### TO DO
Pull every line from the records that has the word "green" in it.

====================

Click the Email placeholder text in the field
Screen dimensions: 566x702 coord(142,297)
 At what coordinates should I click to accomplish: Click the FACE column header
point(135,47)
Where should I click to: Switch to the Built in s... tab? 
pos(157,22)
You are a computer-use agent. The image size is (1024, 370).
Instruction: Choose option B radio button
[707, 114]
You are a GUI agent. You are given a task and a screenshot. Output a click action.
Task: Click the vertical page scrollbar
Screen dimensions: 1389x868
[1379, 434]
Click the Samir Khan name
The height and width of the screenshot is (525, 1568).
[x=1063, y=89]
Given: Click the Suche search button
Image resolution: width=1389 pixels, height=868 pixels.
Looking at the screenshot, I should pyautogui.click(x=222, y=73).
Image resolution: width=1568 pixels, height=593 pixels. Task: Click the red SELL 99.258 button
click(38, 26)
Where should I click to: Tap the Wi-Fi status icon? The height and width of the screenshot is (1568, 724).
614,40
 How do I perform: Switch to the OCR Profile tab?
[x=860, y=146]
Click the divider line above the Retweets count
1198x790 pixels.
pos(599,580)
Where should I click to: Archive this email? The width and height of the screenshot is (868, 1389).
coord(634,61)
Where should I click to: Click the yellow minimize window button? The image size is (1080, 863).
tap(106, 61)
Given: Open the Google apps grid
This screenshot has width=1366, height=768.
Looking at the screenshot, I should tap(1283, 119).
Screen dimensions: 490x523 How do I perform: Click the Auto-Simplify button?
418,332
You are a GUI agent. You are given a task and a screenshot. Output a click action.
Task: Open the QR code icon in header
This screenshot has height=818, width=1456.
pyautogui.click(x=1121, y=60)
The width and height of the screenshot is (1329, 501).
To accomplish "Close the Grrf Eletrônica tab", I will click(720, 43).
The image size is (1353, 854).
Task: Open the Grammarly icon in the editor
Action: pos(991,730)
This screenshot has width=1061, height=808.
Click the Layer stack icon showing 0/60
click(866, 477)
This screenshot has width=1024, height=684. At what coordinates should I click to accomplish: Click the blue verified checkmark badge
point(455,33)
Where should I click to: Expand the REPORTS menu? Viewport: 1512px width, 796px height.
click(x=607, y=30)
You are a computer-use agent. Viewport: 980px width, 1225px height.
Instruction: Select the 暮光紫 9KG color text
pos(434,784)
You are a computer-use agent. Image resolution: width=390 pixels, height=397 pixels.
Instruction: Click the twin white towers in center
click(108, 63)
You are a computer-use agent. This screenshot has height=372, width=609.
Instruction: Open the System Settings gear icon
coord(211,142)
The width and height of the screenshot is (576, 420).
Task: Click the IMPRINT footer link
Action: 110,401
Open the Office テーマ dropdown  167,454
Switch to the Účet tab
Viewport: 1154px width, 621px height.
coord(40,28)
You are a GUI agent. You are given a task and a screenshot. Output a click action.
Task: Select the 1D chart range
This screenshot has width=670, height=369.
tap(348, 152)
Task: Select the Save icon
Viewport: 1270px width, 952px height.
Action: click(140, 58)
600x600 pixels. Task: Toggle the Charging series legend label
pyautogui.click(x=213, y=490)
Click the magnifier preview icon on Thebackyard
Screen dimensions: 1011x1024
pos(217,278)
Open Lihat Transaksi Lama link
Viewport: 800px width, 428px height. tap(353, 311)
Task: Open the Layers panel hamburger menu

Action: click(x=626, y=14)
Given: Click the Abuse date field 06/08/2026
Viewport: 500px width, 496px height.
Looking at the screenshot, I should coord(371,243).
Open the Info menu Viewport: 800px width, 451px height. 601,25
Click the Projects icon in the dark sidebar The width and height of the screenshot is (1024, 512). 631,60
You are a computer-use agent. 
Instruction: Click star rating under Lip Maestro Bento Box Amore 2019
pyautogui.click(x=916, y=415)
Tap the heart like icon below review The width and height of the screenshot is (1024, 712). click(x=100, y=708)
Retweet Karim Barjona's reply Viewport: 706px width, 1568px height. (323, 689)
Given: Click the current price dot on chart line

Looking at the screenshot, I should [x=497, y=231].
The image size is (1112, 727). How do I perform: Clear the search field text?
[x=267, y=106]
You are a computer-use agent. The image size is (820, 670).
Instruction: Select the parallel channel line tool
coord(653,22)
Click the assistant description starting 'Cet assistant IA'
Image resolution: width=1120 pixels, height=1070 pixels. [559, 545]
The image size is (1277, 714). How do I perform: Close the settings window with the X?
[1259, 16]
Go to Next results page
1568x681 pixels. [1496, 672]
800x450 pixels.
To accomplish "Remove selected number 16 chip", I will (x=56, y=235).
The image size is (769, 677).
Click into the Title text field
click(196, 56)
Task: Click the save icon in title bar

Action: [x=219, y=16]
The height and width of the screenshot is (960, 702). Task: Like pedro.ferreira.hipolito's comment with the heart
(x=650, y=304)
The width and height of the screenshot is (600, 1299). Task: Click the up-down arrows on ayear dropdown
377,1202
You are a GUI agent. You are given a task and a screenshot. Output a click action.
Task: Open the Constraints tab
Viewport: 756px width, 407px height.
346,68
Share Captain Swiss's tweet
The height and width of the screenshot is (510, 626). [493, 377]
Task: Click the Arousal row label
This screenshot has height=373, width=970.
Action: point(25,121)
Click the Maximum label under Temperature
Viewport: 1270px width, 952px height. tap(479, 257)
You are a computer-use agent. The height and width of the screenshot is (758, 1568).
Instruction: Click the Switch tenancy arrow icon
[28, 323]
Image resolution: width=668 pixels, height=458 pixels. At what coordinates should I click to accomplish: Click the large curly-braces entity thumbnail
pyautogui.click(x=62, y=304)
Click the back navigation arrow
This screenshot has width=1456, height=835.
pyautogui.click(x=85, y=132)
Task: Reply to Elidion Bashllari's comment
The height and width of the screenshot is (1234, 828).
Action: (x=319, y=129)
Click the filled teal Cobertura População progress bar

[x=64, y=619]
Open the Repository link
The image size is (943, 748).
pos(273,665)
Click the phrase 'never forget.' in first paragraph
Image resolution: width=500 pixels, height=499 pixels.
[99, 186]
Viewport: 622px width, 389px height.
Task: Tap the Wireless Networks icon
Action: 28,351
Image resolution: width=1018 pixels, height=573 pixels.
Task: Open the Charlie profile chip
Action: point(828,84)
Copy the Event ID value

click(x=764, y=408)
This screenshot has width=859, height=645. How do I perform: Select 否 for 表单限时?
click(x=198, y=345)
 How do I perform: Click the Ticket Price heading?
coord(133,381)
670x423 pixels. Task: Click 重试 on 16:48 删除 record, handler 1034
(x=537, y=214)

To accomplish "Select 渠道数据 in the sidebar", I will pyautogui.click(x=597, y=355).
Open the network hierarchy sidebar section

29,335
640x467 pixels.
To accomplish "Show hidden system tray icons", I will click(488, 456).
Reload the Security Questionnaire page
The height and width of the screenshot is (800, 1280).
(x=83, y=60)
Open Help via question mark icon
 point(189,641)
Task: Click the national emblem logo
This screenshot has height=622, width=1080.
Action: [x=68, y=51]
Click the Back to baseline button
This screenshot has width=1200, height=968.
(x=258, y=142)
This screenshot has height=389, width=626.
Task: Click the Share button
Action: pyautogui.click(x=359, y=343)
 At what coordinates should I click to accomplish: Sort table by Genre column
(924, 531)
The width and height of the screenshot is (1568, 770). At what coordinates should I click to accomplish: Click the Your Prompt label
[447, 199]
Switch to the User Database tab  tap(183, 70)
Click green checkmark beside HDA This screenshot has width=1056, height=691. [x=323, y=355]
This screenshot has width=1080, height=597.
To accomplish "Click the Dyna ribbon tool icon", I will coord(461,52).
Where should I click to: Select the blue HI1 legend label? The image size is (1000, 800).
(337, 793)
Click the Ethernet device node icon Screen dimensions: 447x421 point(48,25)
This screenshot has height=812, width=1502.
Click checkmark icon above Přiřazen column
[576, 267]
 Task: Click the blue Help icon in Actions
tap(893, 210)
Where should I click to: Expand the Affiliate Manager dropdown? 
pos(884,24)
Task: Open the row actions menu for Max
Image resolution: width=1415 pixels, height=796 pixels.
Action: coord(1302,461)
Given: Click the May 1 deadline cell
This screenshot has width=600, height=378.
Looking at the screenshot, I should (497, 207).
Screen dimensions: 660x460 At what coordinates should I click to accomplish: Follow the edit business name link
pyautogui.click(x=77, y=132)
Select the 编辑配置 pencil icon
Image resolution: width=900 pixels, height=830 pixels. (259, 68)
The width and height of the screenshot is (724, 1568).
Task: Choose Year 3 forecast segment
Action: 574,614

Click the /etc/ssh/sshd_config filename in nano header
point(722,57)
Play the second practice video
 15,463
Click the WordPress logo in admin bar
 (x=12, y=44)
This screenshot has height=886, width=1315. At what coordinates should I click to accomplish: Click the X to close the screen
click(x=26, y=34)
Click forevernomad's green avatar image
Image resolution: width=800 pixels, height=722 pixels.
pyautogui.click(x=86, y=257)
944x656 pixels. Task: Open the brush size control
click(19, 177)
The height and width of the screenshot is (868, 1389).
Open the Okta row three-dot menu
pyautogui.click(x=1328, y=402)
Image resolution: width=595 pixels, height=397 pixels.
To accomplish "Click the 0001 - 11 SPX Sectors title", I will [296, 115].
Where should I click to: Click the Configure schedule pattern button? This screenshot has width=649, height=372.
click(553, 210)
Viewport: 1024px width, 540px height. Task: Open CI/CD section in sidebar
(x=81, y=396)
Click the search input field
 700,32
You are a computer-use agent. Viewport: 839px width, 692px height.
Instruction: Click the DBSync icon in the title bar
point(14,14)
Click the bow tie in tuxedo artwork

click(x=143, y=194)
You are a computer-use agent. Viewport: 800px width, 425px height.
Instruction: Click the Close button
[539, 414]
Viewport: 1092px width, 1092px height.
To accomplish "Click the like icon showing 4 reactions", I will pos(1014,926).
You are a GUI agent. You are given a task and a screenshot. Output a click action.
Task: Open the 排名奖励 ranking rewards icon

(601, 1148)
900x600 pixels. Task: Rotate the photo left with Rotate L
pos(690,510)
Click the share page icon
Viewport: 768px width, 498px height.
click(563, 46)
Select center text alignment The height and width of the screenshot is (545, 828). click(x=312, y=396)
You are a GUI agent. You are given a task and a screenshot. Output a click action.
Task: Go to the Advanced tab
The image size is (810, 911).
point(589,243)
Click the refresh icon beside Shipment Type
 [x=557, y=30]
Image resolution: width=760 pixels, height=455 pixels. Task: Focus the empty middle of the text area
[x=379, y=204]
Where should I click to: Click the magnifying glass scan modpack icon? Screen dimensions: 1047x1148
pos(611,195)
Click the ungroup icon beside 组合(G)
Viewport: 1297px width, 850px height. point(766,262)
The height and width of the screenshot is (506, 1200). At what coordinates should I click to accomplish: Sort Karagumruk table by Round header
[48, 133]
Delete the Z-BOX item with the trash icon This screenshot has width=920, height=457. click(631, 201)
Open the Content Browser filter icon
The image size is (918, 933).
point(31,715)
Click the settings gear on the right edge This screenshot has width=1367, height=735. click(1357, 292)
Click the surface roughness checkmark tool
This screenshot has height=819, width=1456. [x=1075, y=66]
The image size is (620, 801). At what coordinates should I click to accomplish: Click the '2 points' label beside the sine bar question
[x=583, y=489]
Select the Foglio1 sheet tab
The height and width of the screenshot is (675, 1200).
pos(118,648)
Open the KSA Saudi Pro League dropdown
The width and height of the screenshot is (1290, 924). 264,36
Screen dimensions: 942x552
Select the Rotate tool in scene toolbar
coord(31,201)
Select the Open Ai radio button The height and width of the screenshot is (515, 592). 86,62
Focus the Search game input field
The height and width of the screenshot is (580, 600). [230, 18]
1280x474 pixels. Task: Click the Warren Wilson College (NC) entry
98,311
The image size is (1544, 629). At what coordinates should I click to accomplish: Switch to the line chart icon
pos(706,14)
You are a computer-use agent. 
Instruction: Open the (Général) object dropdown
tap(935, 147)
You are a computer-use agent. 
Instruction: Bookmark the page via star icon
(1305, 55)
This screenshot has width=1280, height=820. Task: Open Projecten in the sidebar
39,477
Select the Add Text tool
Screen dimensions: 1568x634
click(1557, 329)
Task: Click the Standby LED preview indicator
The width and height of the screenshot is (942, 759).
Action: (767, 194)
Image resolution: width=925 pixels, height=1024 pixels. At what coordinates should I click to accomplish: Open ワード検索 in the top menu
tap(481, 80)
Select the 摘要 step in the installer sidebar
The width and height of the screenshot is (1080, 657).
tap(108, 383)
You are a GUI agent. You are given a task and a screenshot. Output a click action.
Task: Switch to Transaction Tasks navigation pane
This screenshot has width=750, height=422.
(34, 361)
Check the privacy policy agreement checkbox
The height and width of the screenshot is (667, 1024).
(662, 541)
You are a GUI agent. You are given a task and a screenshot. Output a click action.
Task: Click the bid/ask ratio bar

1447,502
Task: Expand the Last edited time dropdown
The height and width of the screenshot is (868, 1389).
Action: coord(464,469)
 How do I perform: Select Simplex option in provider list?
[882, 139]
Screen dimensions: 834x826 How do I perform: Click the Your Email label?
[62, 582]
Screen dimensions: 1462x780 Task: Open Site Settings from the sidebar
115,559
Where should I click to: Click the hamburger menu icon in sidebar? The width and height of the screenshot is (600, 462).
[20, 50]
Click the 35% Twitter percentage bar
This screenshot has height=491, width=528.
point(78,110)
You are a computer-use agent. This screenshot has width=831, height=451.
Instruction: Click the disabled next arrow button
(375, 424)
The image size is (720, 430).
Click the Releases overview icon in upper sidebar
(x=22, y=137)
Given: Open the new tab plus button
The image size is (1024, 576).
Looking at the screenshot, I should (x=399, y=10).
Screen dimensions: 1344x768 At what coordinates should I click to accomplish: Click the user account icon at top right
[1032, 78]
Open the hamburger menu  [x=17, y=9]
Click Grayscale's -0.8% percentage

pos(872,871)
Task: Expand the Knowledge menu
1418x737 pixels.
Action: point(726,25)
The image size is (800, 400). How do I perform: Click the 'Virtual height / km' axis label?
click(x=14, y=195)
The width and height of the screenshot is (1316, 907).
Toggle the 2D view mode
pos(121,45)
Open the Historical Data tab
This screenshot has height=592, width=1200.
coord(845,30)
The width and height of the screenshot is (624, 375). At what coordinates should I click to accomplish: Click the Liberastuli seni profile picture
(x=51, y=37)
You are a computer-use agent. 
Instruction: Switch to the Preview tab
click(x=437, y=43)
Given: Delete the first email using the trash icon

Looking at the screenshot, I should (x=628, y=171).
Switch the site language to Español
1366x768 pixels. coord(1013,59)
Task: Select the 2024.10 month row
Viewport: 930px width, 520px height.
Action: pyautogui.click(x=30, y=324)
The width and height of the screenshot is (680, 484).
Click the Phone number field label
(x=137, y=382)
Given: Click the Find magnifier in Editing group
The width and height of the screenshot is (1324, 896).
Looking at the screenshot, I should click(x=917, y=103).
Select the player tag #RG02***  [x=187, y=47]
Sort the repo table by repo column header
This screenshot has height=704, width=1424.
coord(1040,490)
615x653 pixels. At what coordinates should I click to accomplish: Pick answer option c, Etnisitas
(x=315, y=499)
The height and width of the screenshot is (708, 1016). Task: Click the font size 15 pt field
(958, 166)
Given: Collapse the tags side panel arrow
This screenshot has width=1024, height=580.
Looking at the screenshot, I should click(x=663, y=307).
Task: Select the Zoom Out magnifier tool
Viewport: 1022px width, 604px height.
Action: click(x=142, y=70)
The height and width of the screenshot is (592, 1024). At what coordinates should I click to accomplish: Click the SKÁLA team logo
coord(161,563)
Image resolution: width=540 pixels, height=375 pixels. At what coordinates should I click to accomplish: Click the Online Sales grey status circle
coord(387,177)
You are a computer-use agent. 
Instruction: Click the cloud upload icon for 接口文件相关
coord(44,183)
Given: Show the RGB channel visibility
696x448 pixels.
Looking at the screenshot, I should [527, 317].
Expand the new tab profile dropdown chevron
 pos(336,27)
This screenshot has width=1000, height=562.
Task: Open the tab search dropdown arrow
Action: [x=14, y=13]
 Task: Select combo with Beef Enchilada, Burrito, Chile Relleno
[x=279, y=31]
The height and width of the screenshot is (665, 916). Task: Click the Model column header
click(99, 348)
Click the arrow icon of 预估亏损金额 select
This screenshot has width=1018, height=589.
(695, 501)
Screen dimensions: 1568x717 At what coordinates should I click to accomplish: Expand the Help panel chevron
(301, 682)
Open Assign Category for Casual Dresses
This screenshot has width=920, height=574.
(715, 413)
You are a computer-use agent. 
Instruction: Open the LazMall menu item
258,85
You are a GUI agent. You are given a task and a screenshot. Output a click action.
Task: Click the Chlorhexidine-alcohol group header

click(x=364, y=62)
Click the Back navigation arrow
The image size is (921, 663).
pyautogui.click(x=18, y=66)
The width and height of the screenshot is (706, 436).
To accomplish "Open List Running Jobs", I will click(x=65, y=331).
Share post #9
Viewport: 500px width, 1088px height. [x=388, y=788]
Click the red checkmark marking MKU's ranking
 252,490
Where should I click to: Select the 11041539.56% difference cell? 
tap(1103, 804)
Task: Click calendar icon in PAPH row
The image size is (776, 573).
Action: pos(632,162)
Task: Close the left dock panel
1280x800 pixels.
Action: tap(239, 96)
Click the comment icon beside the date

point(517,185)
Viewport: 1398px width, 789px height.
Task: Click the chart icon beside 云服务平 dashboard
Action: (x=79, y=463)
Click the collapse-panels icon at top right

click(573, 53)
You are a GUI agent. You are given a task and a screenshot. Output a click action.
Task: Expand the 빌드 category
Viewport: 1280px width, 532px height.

====================

### WRITTEN RESPONSE
Click green checkmark beside HDA This screenshot has width=1056, height=691. [x=323, y=355]
Click forevernomad's green avatar image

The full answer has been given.